* [EXCERPTED RECORDS]
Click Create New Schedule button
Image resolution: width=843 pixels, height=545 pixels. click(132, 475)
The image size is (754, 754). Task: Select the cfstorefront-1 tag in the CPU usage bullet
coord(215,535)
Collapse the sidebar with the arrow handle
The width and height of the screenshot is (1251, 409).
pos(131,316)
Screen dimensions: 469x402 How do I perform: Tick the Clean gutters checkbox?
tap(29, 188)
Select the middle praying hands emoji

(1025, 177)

* [WHAT TO WORK ON] Would you retype the listing above in full, exactly as it reads?

* [ANSWER SECTION]
Click Create New Schedule button
Image resolution: width=843 pixels, height=545 pixels. click(132, 475)
The image size is (754, 754). Task: Select the cfstorefront-1 tag in the CPU usage bullet
coord(215,535)
Collapse the sidebar with the arrow handle
The width and height of the screenshot is (1251, 409).
pos(131,316)
Screen dimensions: 469x402 How do I perform: Tick the Clean gutters checkbox?
tap(29, 188)
Select the middle praying hands emoji

(1025, 177)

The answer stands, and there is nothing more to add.